Smith (2001) and Kroh & Smith (2010) also recovered different results from phylogenies with and without fossils ( Fig. 1C, E). As a result of unique combinations of character states that have often been erased in Recent species, fossils generally improve phylogenetic resolution ( Huelsenbeck, 1994). However, this improvement will depend on tradeoffs between the completeness and temporal position of the fossils. For example, young fossils with low completeness may worsen the phylogenetic resolution ( Huelsenbeck, 1991). In the phylogeny reconstructed here, completeness was relatively high (74–100%), but one of the species with lower completeness ( Rl. riveroi , 75–77% complete) and dating back to the Late Oligocene resulted in a trichotomy, whereas a taxon from the Late Cretaceous with similar completeness ( G. welschi , 74–75% complete) had a better resolution.

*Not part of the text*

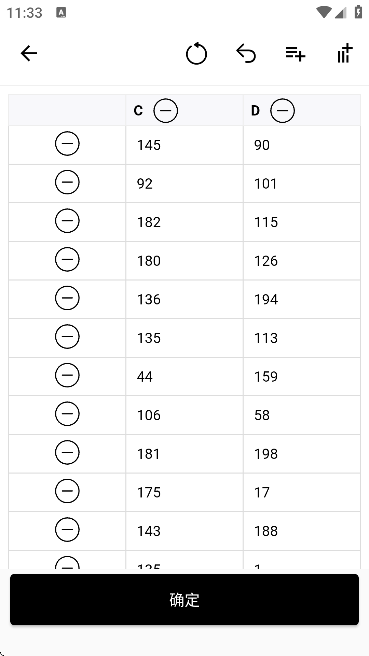
Task: Tap the back arrow icon
Action: point(29,54)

Fossils may not be as important when recovering the relationships of very closely related extant taxa or of taxa whose diversity trajectories are skewed towards the recent. However, because the diversity trajectory of cassiduoids is bottom heavy and its few extant species are relicts, descending from ancient lineages separated by tens of millions of years, adding fossils is necessary to recover the morphological information lost since those lineages split. Phylogenetic studies that include fossil invertebrates are still uncommon for numerous reasons, including the incompleteness and lack of knowledge of the fossil record, the physical separation of biological and palaeontological collections, and the different research traditions between these two disciplines. Also, although the resolution of the present analysis has not been diminished by the amount of missing data, their negative effect in phylogenetic resolution usually prevents the inclusion of fossil taxa in evolutionary studies ( Donoghue et al., 1989). As observed here, the effect of missing data can be reduced if more characters are added ( Wiens, 2003; Prevosti & Chemisquy, 2010) even if they are highly homoplastic. Our results strongly recommend the inclusion of fossil taxa whenever possible.